Da un dossier dell’Ansa

Una nuova ricerca dimostra che i bambini che giocano con i videogames a contenuto violento diventano aggressivi, più ostili e violenti. Gli effetti si accumulano poco a poco e persistono negli anni perché agiscono sui meccanismi cognitivi. Lo dimostra una ricerca condotta dai ricercatori della Iowa State University, ad Ames negli Stati Uniti con quelli del Nationale Insitute of education di Singapore, pubblicata su Jama Pediatrics. Lo studio è imponente perché ha osservato il comportamento di oltre 3.000 bambini di entrambi i sessi e dagli 8 ai 17 anni di età, controllandoli per 3 anni.

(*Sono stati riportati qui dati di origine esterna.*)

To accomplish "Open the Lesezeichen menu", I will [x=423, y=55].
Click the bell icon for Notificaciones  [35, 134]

Spiega Douglas Gentile del dipartimento di psicologia della Iowa State University, ad Ames, a capo dello studio: “L’aggressività si apprende praticandola col tempo anche attraverso i videogiochi alla pari delle materie scolastiche, come la matematica, e non si dimentica più”. “Gli effetti negativi non fanno differenze di genere. Tutti i bambini che ci giocano ne sono esposti in eguale misura anche se sono i maschi a dimostrare problemi maggiori perché sono anche quelli che ci giocano di più” precisa Craig Anderson direttore del centro antiviolenza alla Iowa university e coautore dell’indagine.

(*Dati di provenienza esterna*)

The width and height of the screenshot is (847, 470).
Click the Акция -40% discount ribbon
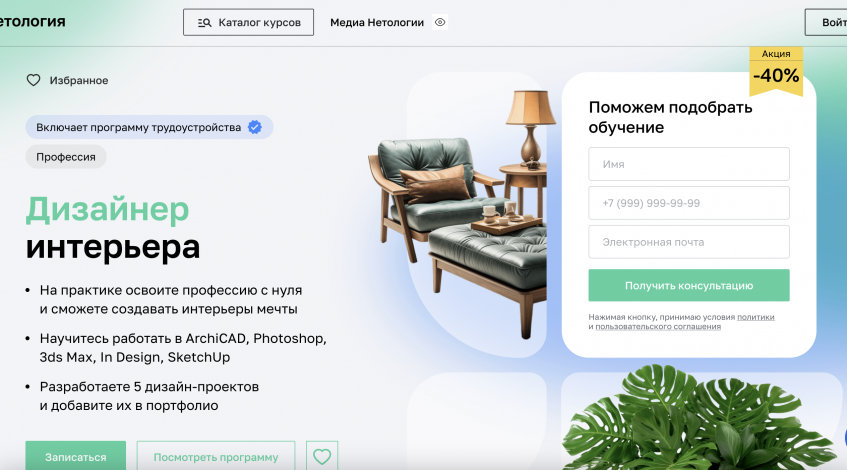(776, 71)
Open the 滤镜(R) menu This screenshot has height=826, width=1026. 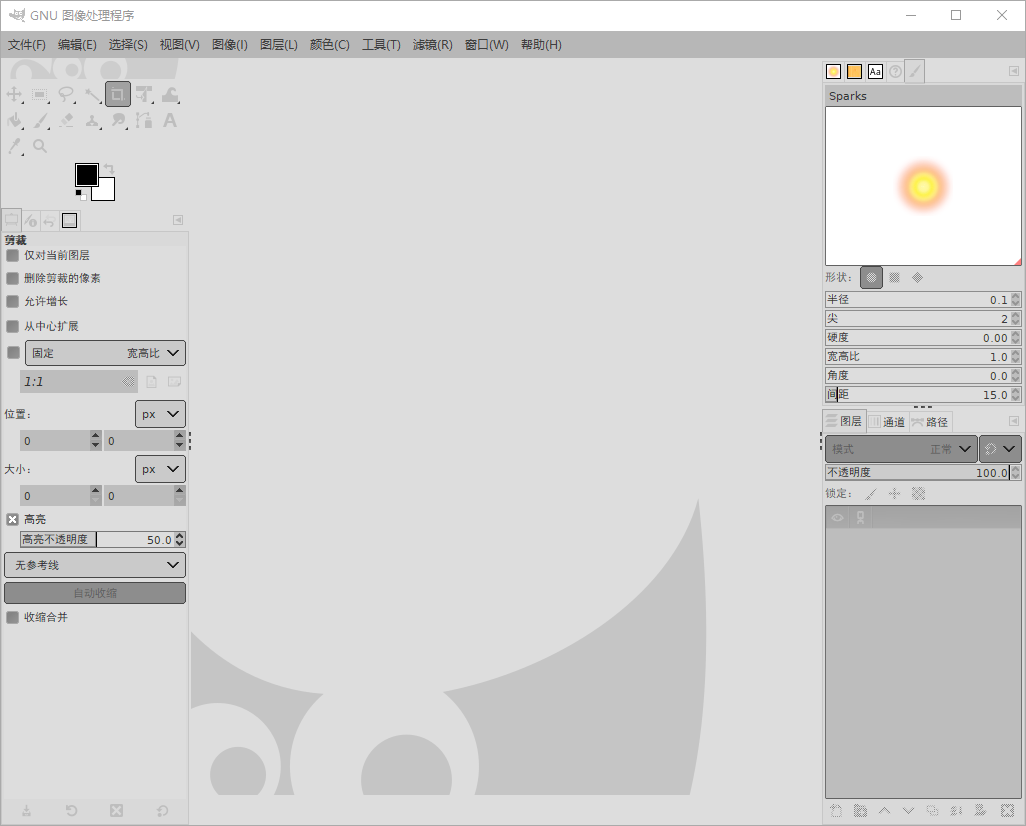pos(432,45)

Cristiana De Ranieri psicologia clinica dell’Ospedale Pediatrico Bambino Gesù commenta: “Le conclusioni dell’indagine sono condivisibili anche nel nostro Paese dove l’uso di videogames dove i piccoli sparano e uccidono accumulando punti per vincere è sempre più comune, così come sono sempre più frequenti i genitori preoccupati. Raccontano che i loro figli, dopo aver giocato, sono agitati, si arrabbiano e perdono le staffe”.

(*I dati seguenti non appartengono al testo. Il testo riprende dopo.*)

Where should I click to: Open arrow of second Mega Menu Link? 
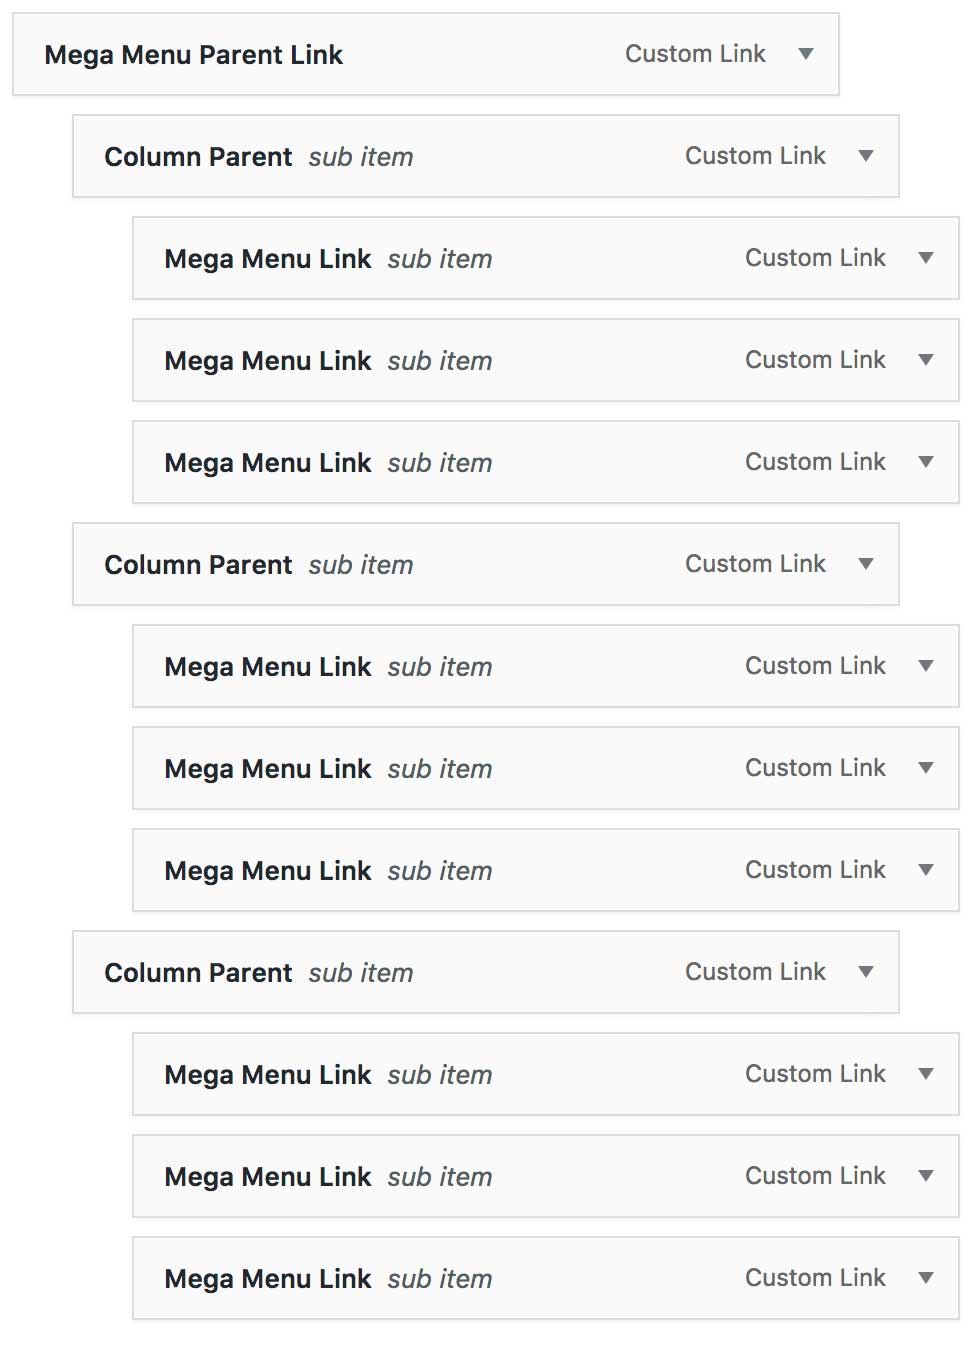click(x=925, y=360)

Sottolinea De Renieri: “L’aspetto inquietante è che questo studio dimostra che non è solo il comportamento del momento a risentirne, ma la formazione del giudizio che i piccoli si fanno sulla violenza, che diventa perfino divertente ed eccitante, seppure ad alta tensione. Cambia l’idea dell’aggressività, diviene permanente nel tempo e potrebbe restare a fare parte del loro repertorio cognitivo. Questo tipo di giochi sviluppa una attitudine cognitiva verso la violenza e più i bambini sono piccoli e più gli effetti sono dannosi”. Conclude la specialista: “I videogames violenti non dovrebbero essere dati ai bambini almeno fino ai 10 anni di età. I genitori dovrebbero essere più autorevoli. Devono anche aiutare i bambini più grandi che ci giocano a riflettere, facendoli ragionare sul modo di interagire fra le persone reali e a vedere il bene e il male, non lasciandoli soli di fronte agli schermi di tv e computer”.